Telshe Yeshiva (Chicago) (or Telshe Chicago or Telz Chicago) is a Yeshiva (Jewish Talmudical and Rabbinical School) in Chicago, Illinois. In 1960, Rabbi Chaim Mordechai Katz, Rosh Yeshiva of the Telshe Yeshiva in Cleveland, Ohio, established Telshe Chicago as a branch of the Telshe Yeshiva (named after the Lithuanian town of Telšiai).

History

At the request of members of the Chicago Jewish Community who wanted a Lithuanian-style Yeshiva in their midst, Rabbi Chaim Mordechai Katz selected a group of exemplary students, led by Rabbis Avrohom Chaim Levin and Chaim Schmelczer, to open the Chicago branch. Rabbi Chaim Dov Keller joined them a year later.

Divisions

Mechina
The Mechina ("preparatory school") offers a four-year course for students of high school age in Talmud, Hebrew Bible, Prophets and Jewish law leading to acceptance in the yeshiva division. The Mechina incorporates the Telshe High School, which offers a full four-year senior high school general studies program accredited by the Illinois State Board of Education.

Yeshiva
The yeshiva (undergraduate division), offers a five-year intensive course of study in Talmud, Bible, Jewish law and ethics leading to a "First Talmudic Degree", equivalent to a B.A.

Graduate program
The kollel graduate school offers a six-year program to students who have completed the Yeshiva course, to research specific areas of Talmudic law and ethics culminating in a "Second Talmudic Degree", equivalent to a master's degree.

The Rabbinic Division
Telshe Chicago offers two two-year programs for students who have completed their undergraduate studies.

The "First Rabbinic Degree" - yoreh yoreh semicha ("ordination") encompasses the laws of kashrut ("dietary laws") and shechita ("ritual slaughter").
The "Second Rabbinic Degree" - yadin yadin semicha is offered to students who have completed their "First Rabbinic Degree" and encompasses study of the laws of finance, damages, contracts and other financial subjects as defined by the Shulkhan Arukh (Code of Jewish Law) and in Rabbinic literature.

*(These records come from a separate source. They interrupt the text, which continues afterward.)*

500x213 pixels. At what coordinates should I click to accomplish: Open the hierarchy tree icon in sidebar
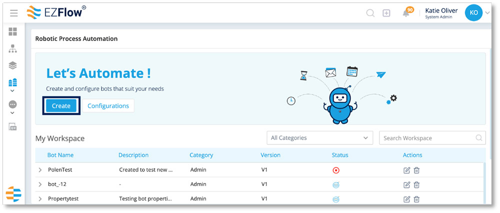(x=13, y=49)
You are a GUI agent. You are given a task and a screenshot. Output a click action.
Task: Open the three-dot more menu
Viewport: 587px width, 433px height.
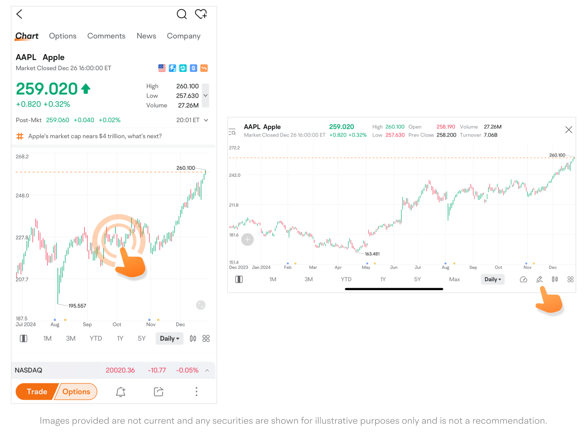tap(196, 392)
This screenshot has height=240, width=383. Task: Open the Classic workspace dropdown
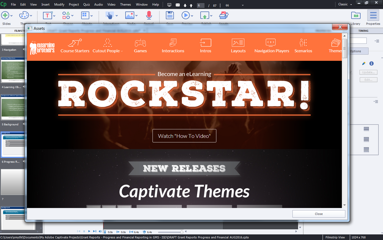[x=344, y=4]
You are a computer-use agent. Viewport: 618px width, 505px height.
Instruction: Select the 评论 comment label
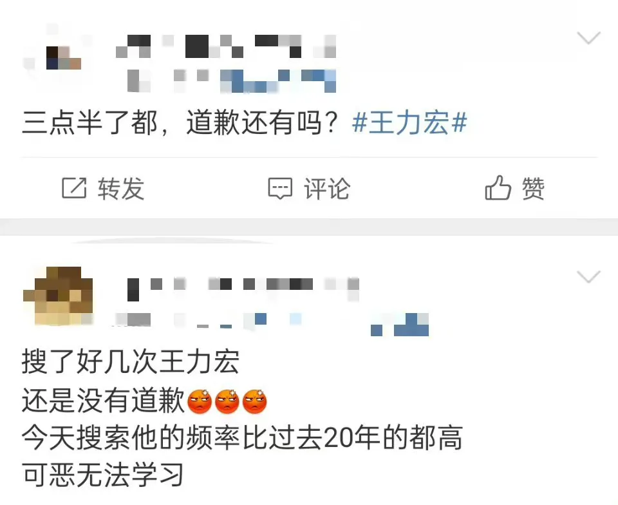point(327,189)
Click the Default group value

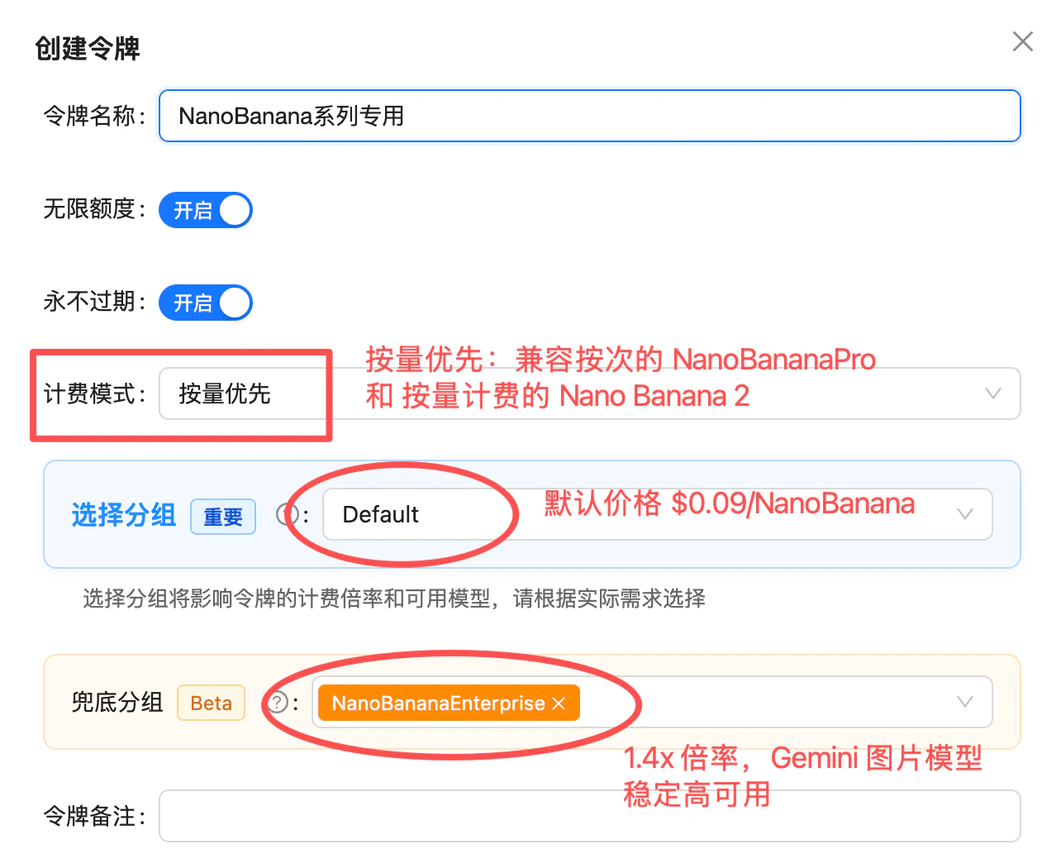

Community Institute of Telshe Chicago (City Program)

The Community Institute of Telshe Chicago is an extension of Telshe Chicago servicing the community with adult Jewish education. Courses offered include Talmud, Mishna, Hebrew Bible, practical application of Jewish law, Jewish philosophy and selections from the works by Maimonides.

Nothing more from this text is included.